Pruning
ESS provides a pruning feature to perform hard deletes of soft-deleted resources and orphan data.
Pruning (Hard Deletes)
Prune consists of two Kubernetes CronJobs :
One to delete “prunable” resources. Prunable resources are resources that have been marked for deletion (i.e., soft-deleted) and are past their
INRUPT_STORAGE_PRUNE_RETENTION_WINDOW
.One to delete orphan data. Orphan data are resource data without associated metadata.
Important Pruning operations may negatively affect performance. If possible, schedule the CronJob to run at times when you can minimize its impact. To configure the Prune jobs, see Modify Prune Configuration .
Configuration
Configuration to Prune Soft-Deleted Resources
For soft-deleted resources, Prune has the following configurations:
INRUPT_STORAGE_PRUNE_RETENTION_WINDOW
Required.
Determines which soft-deleted resources are “prunable”.
Specify the value in a format supported by Java Duration.parse() method.
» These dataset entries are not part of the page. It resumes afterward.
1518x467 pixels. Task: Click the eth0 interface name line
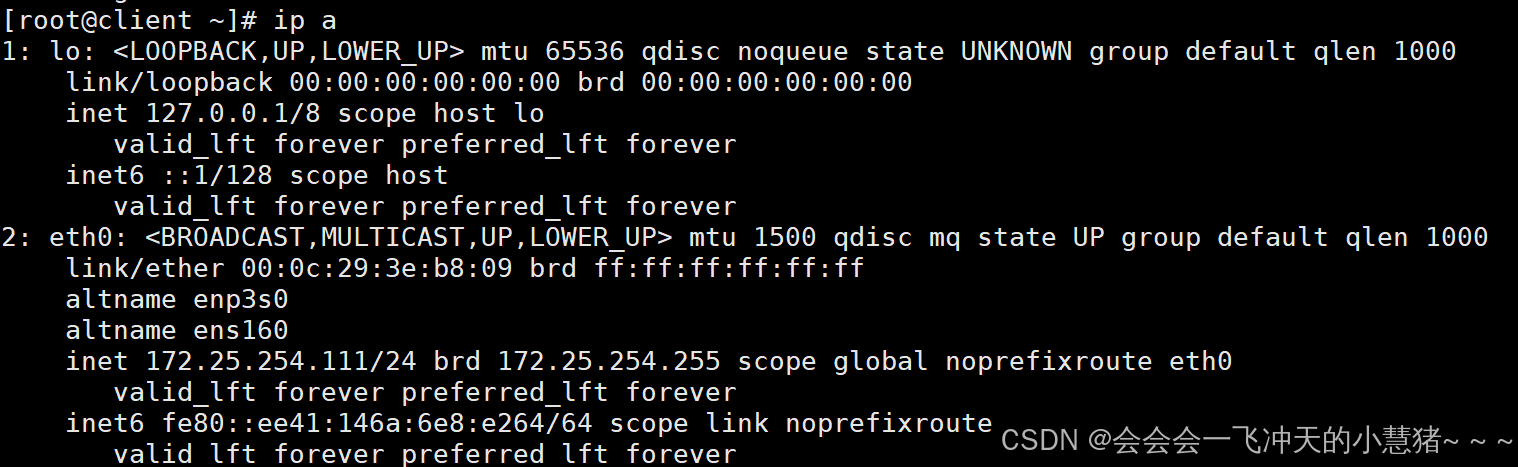click(745, 237)
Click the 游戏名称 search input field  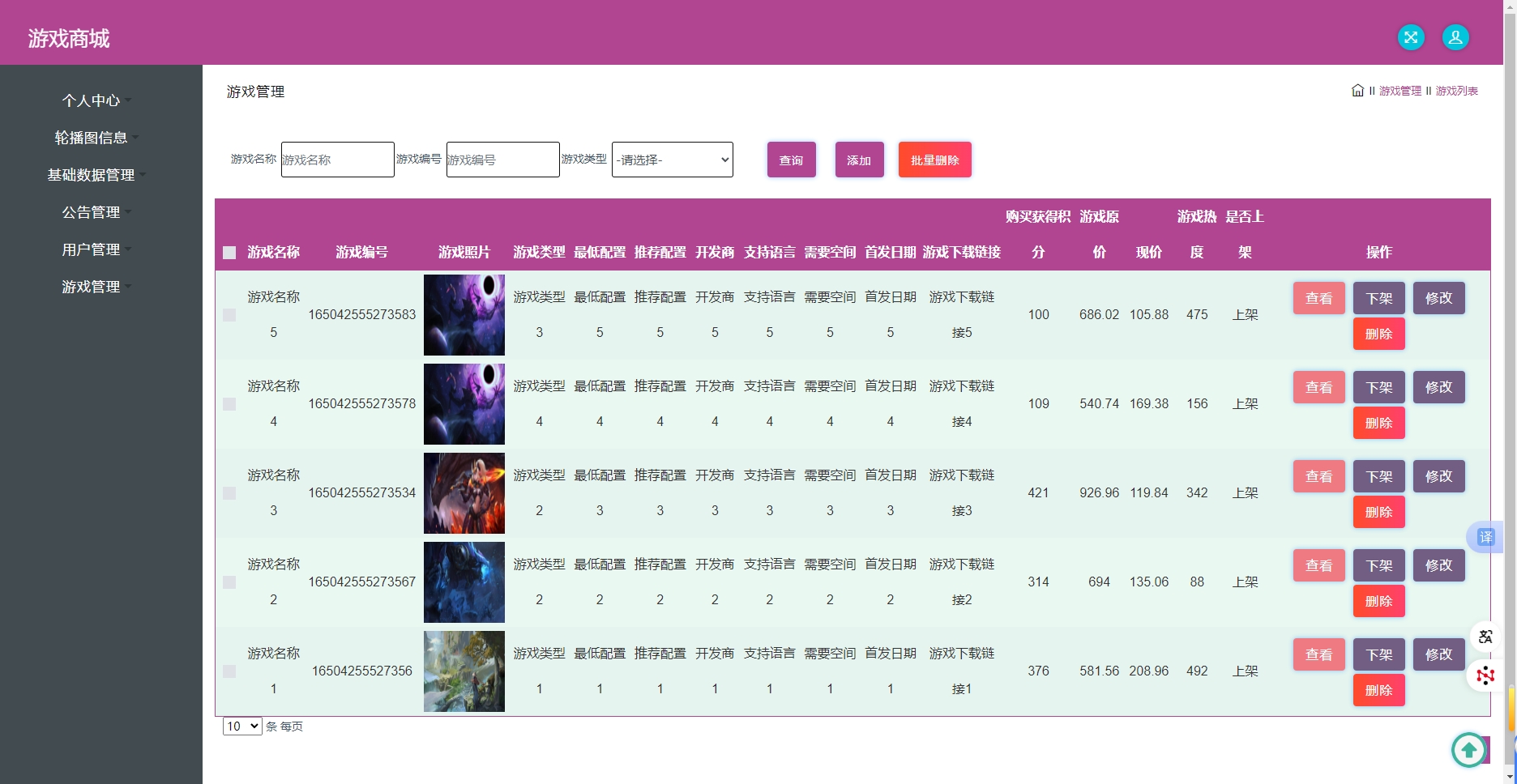coord(337,160)
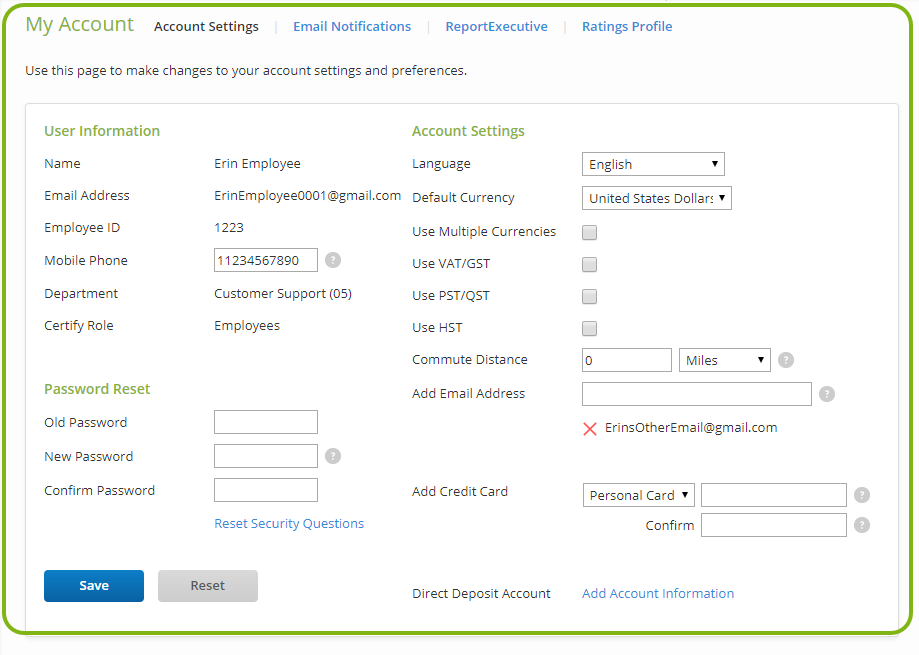This screenshot has width=919, height=655.
Task: Open the Language dropdown
Action: point(652,163)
INRUPT_STORAGE_PRUNE_PRUNABLE_BATCH_SIZE
Required.
Limits the number of results returned when querying the metadata.
Set to an integer value.
INRUPT_STORAGE_PRUNE_ORPHAN_BATCH_SIZE
Required.
Set to
0
when pruning soft-deleted resources.
COM_INRUPT_STORAGE_METADATA_JDBC_CONNECTIONLIMITER_OPENCONNECTION_TIMEOUT_VALUE
Required.
Determines how long to keep the connection to the metadata database open.
Set to an integer value. Adjust the value to accommodate changes in
To configure the Prune jobs, see Modify Prune Configuration
Configuration to Prune Orphan Data
For orphan data, Prune has the following configurations:
INRUPT_STORAGE_PRUNE_RETENTION_WINDOW
Optional.
No impact on pruning orphan data.
INRUPT_STORAGE_PRUNE_PRUNABLE_BATCH_SIZE
Required.
Set to
0
when pruning orphan data.
INRUPT_STORAGE_PRUNE_ORPHAN_BATCH_SIZE
Required.
Determines the maximum number of data identifiers selected by Prune during orphan data cleanup.
Set to an integer value.
COM_INRUPT_STORAGE_METADATA_JDBC_CONNECTIONLIMITER_OPENCONNECTION_TIMEOUT_VALUE
Required.
Determines how long to keep the connection to the metadata database open.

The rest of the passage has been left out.